- SOURCE MATERIAL:
========================================================================
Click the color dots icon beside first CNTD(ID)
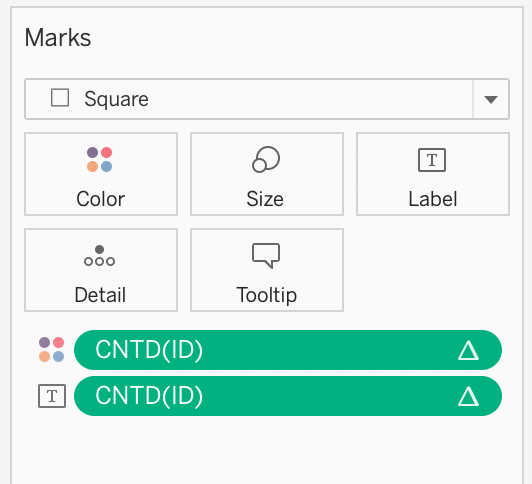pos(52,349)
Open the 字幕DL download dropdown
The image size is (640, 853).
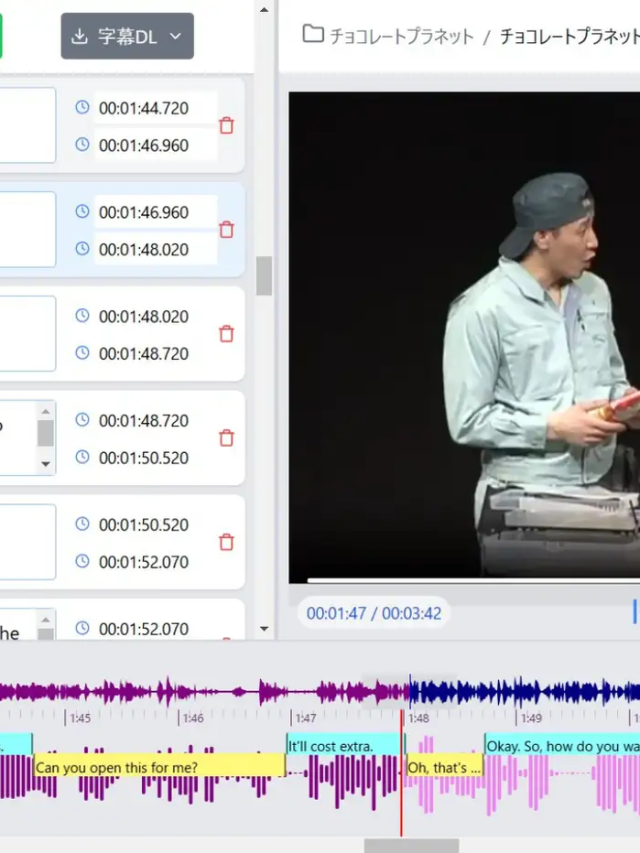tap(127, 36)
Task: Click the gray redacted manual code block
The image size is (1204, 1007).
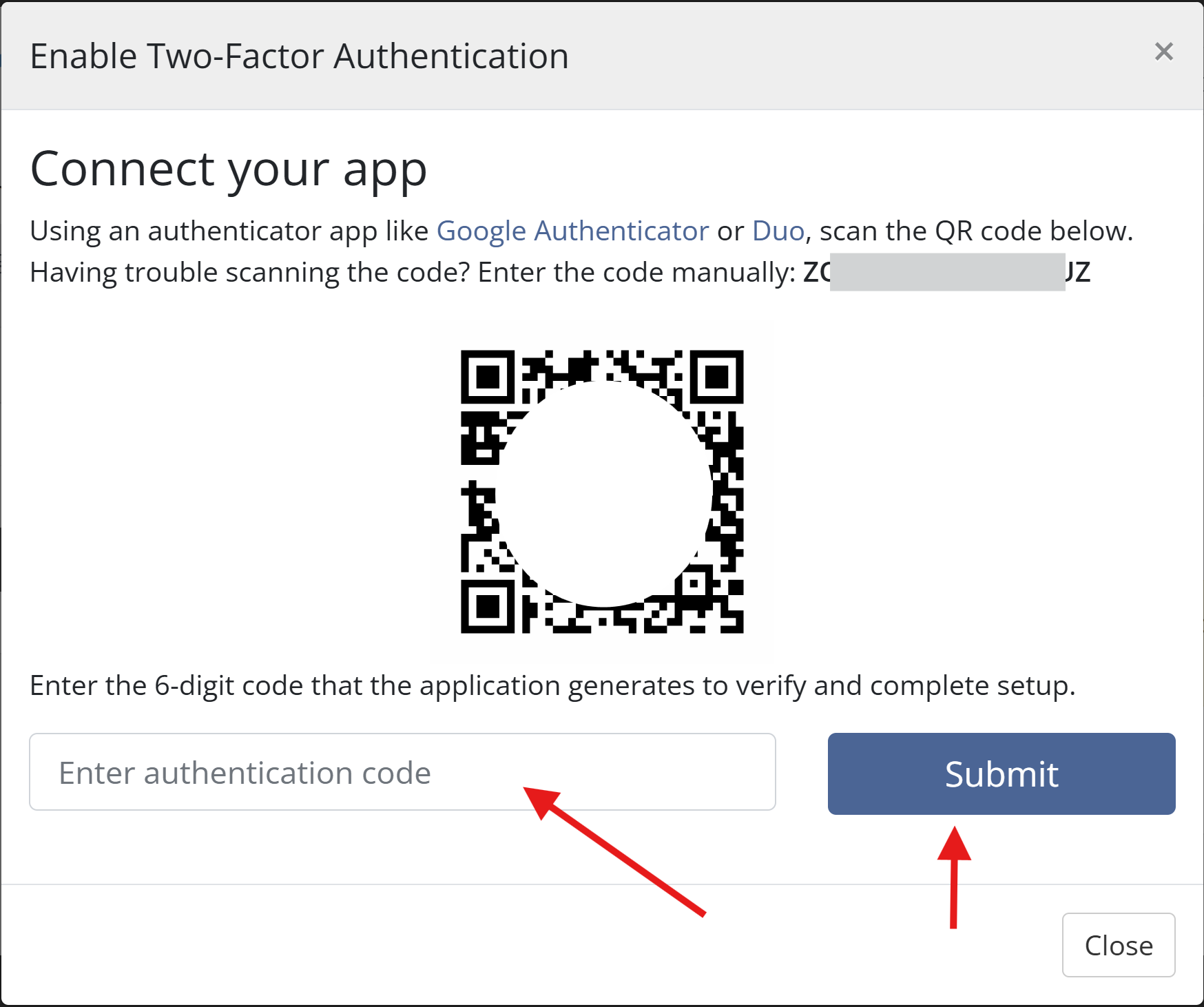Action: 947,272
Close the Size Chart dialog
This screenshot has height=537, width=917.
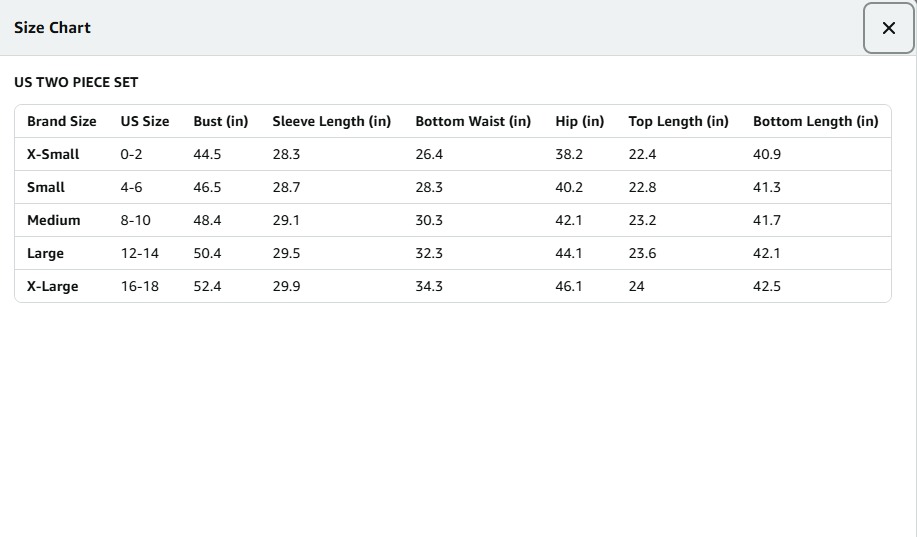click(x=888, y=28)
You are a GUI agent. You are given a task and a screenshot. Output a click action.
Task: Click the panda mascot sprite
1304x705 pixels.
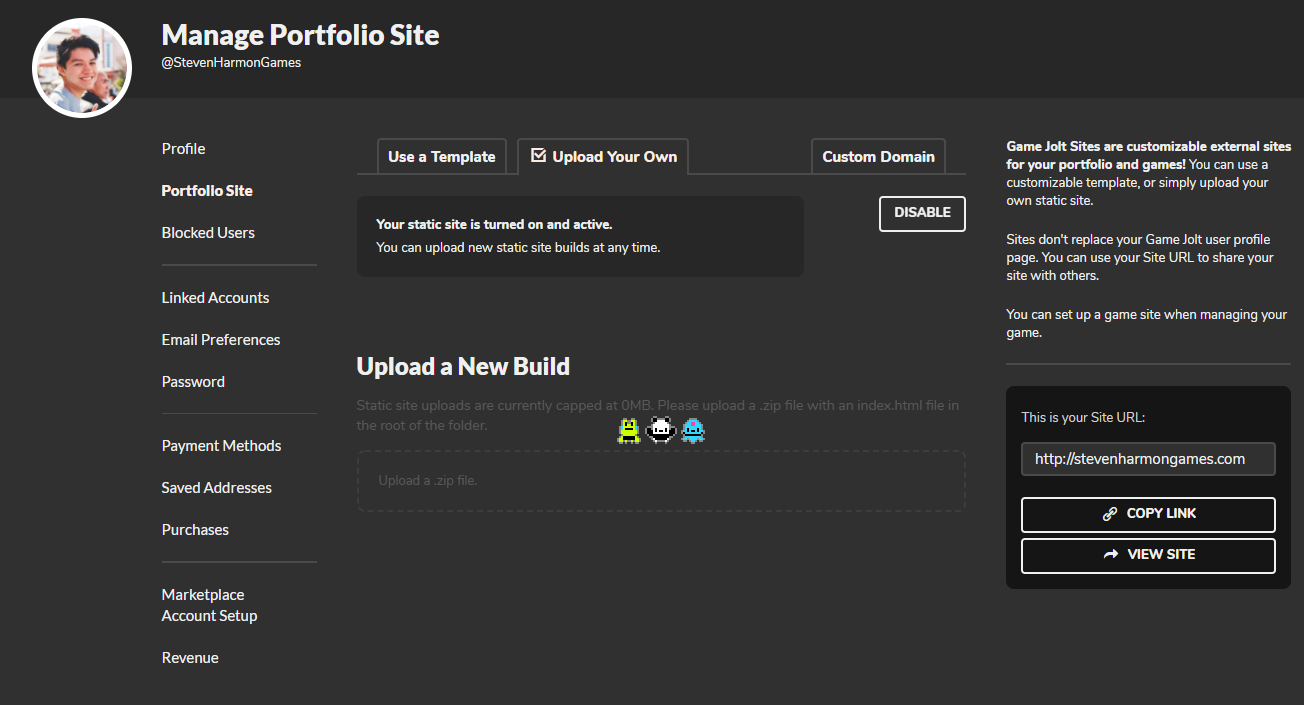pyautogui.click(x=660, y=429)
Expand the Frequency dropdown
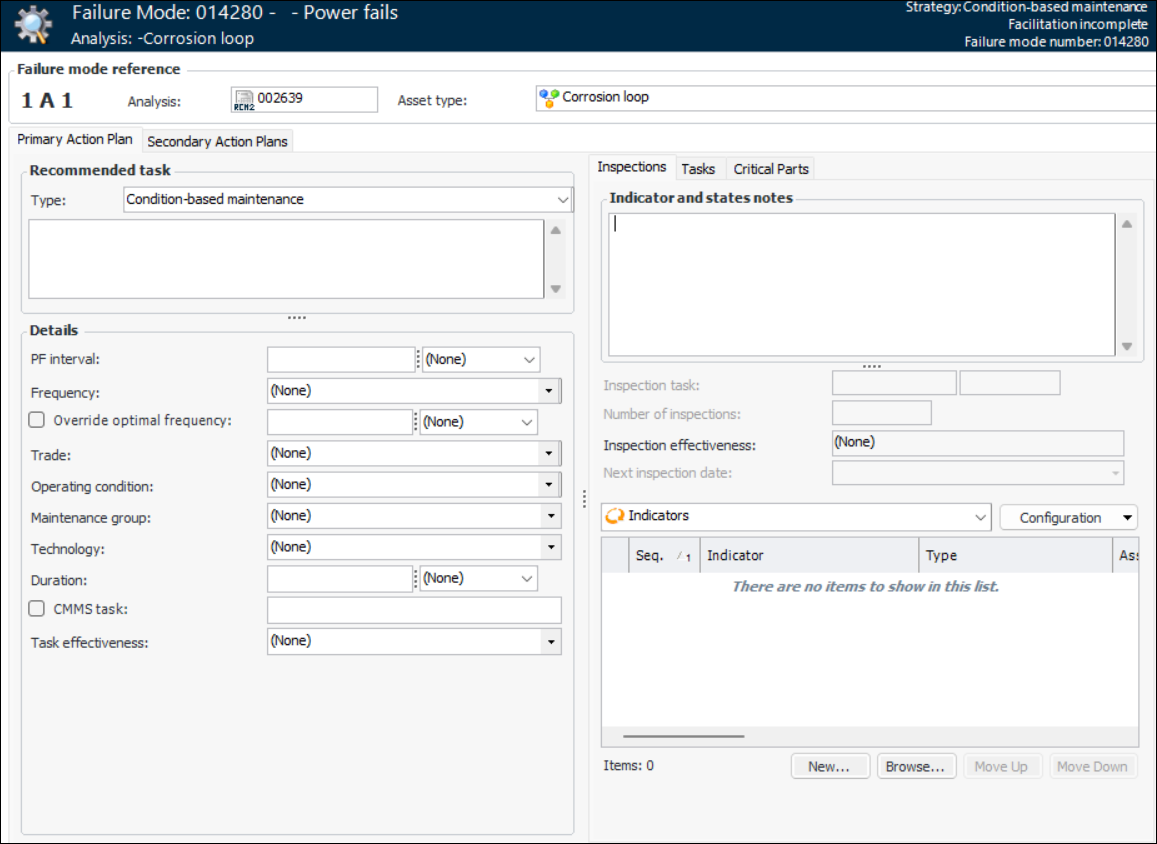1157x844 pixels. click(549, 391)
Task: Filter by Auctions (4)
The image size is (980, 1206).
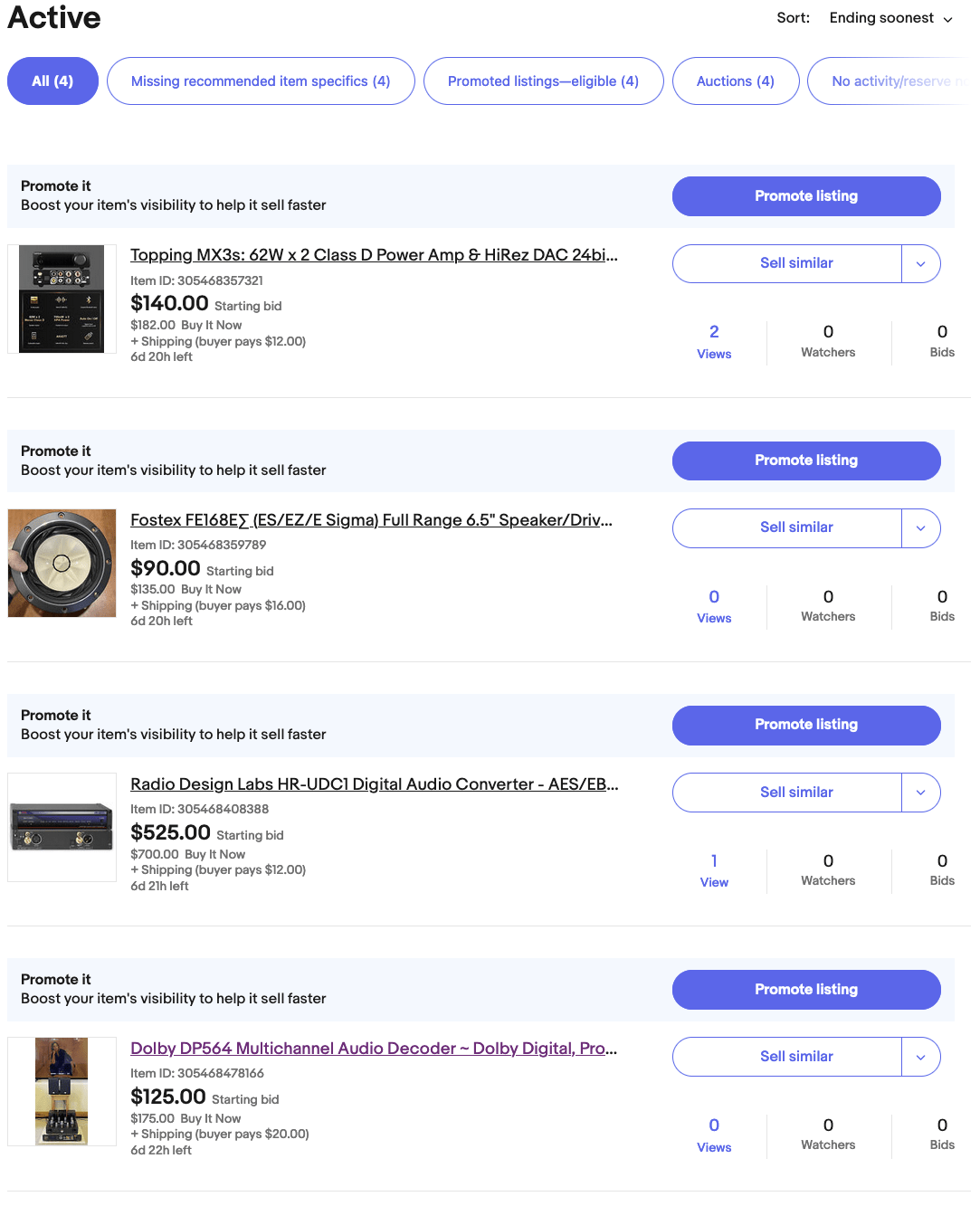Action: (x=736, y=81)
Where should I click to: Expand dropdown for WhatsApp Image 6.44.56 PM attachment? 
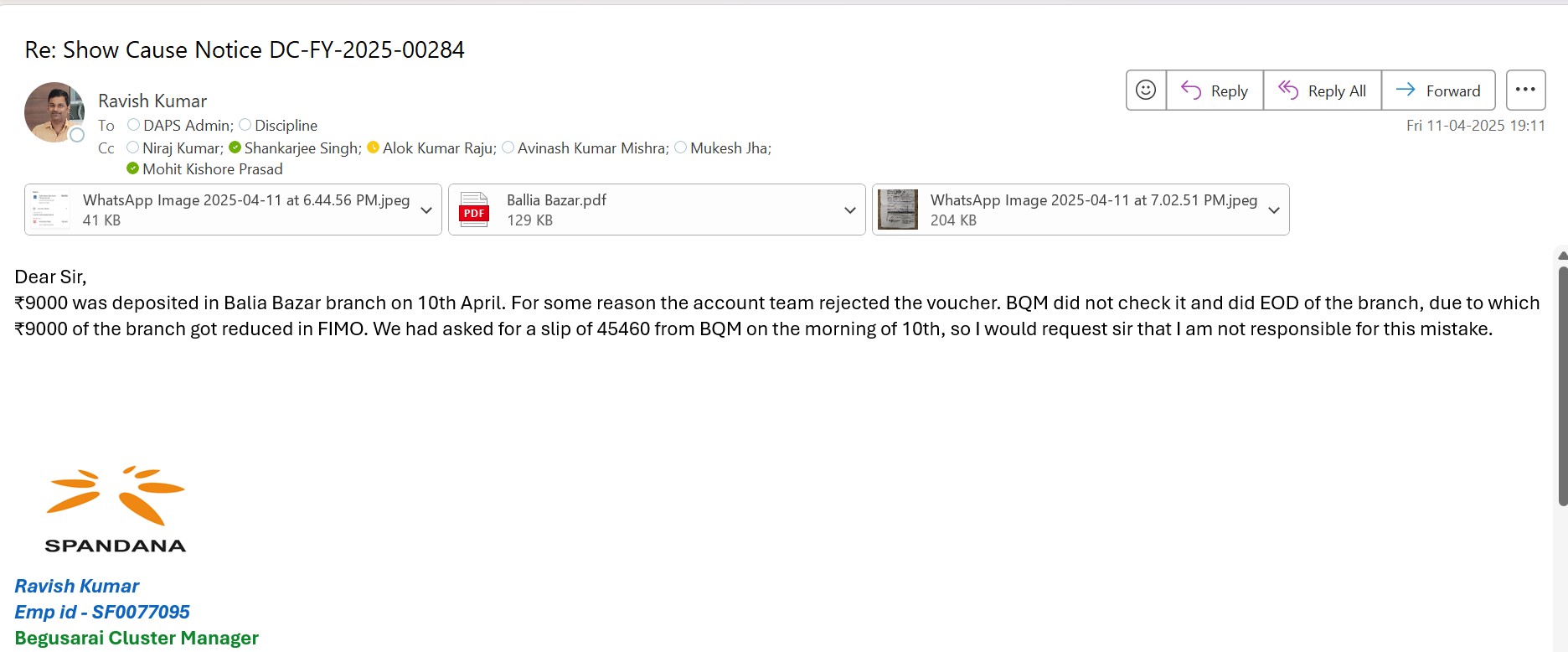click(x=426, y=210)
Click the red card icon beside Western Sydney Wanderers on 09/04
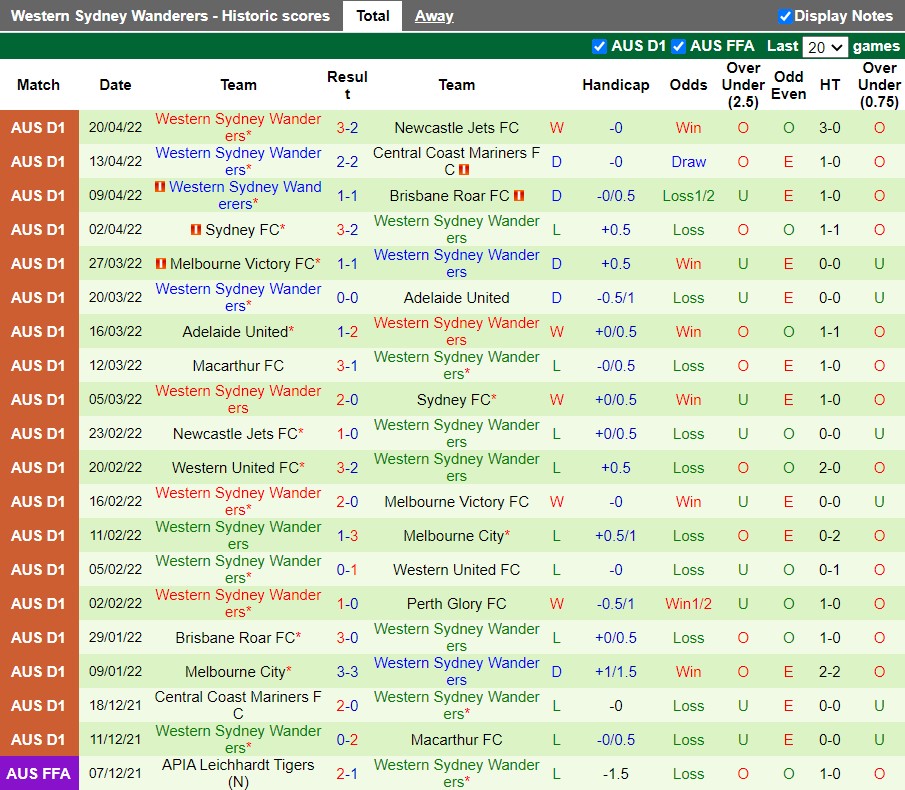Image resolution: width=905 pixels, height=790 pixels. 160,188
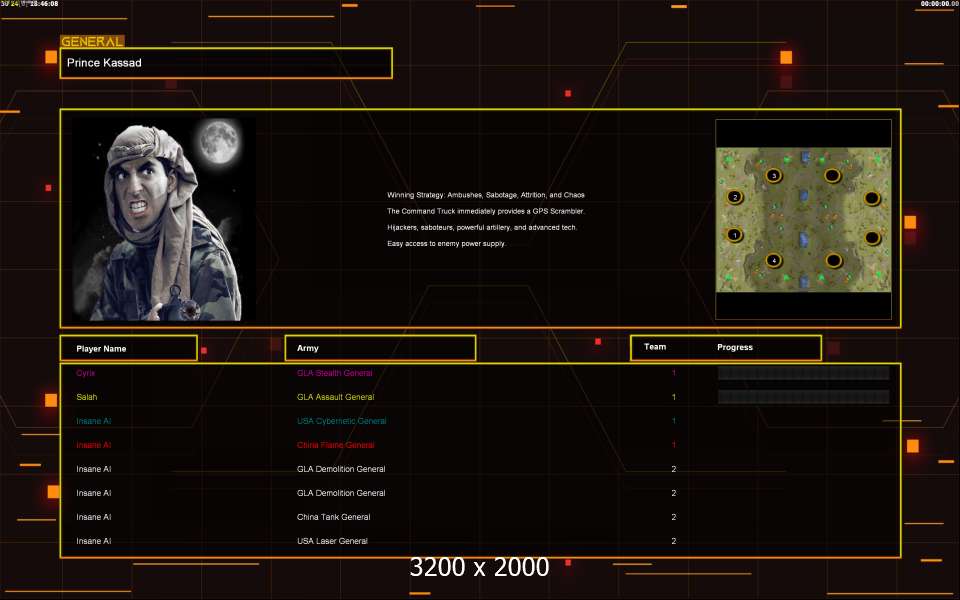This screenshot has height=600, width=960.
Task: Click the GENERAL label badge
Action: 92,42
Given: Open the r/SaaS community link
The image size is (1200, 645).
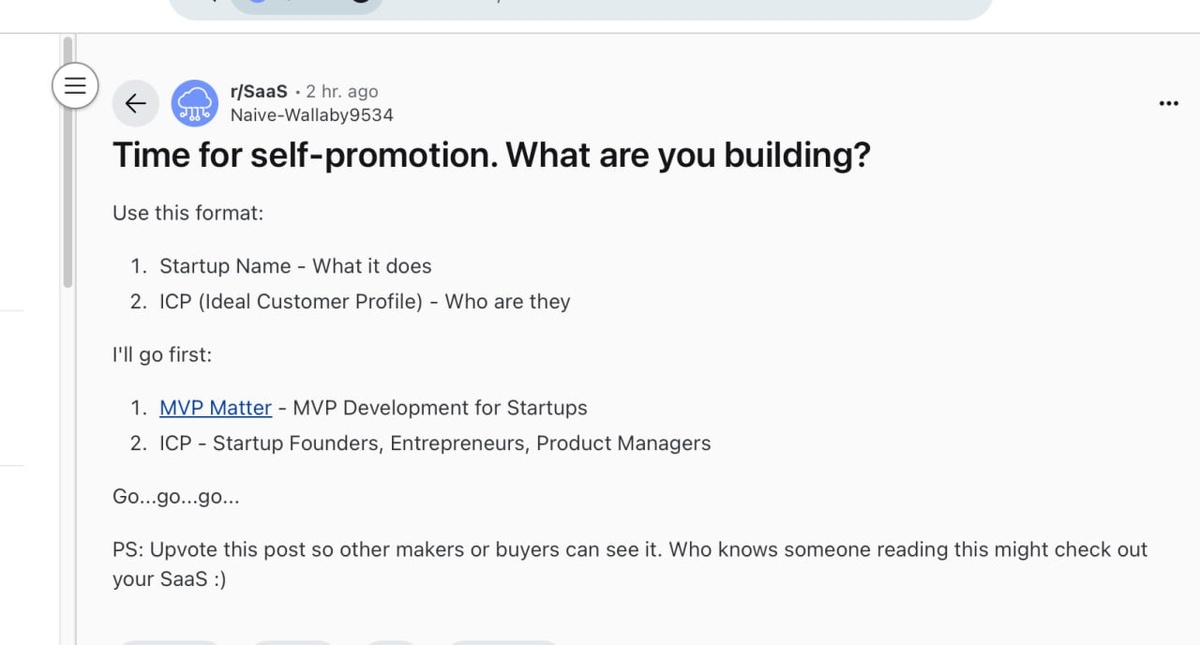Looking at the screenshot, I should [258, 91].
========================================================================
- EXERCISE BRIEF: Make an exact copy of the records from their first line through the line containing "Close the Size Chart dialog", both ends included, with the pictures omitted.

- FINISHED EXERCISE:
Click the color dots icon beside first CNTD(ID)
pos(52,349)
Open the 字幕DL download dropdown
The image size is (640, 853).
tap(127, 36)
Task: Click the gray redacted manual code block
The image size is (1204, 1007).
Action: 947,272
Close the Size Chart dialog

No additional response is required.